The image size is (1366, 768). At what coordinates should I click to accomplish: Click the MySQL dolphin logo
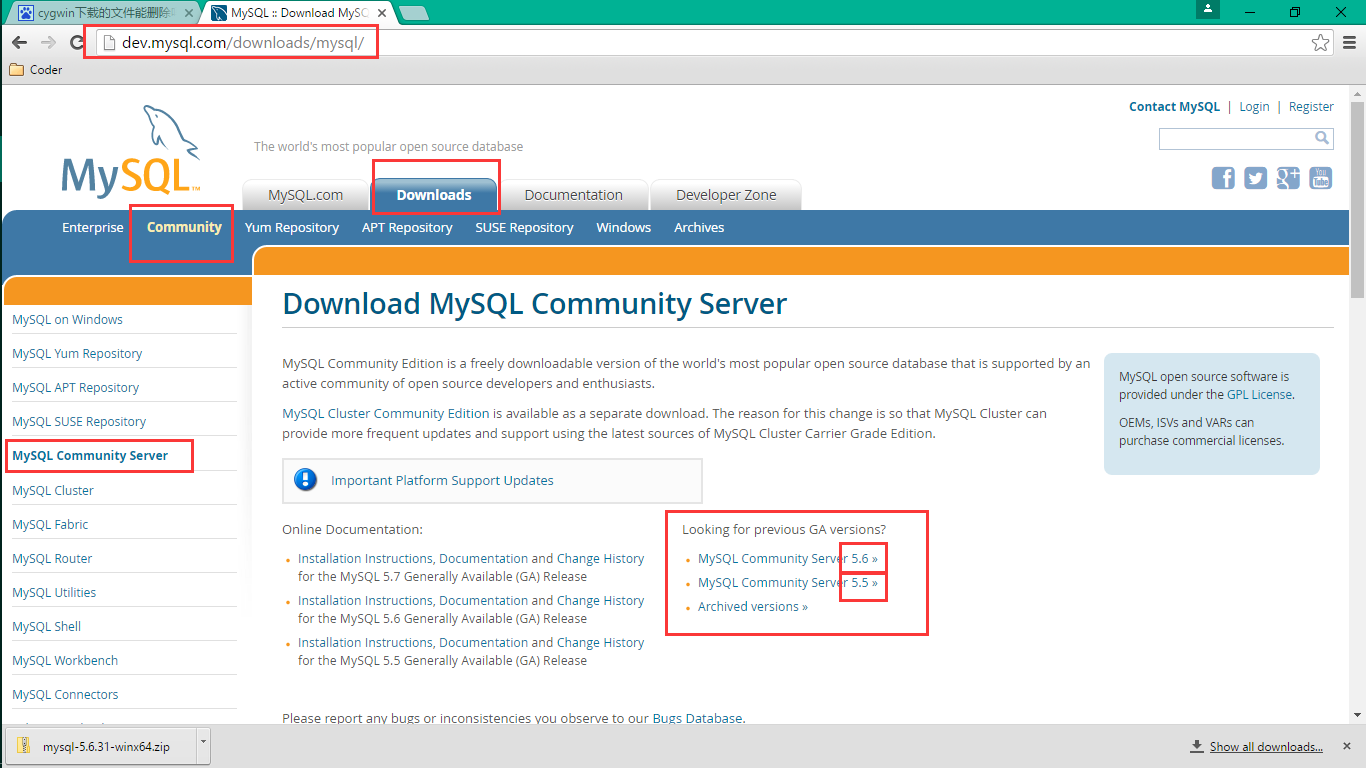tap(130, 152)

--

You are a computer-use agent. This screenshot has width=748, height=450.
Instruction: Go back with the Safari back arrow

--

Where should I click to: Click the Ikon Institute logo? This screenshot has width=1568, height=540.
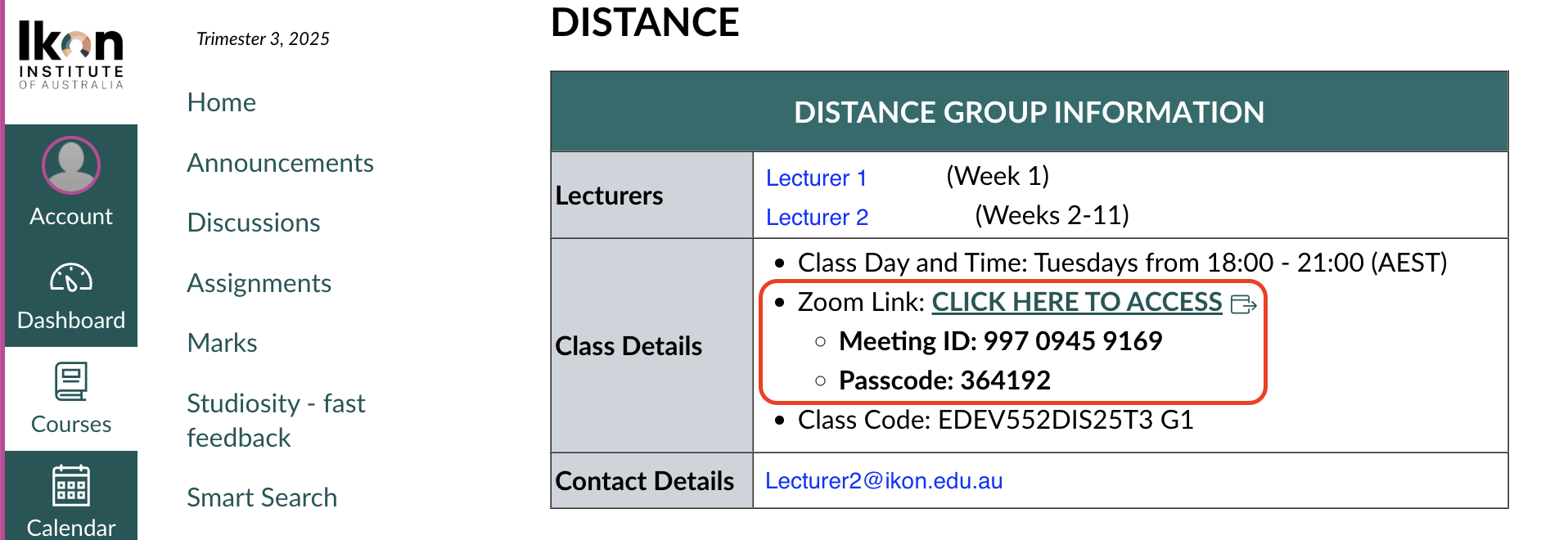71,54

Task brief: Your reply is to repeat, unchanged, the lines above running from the one with "You are a computer-use" up to and including the one with "Instruction: Go back".

Answer area:
You are a computer-use agent. This screenshot has width=748, height=450.
Instruction: Go back with the Safari back arrow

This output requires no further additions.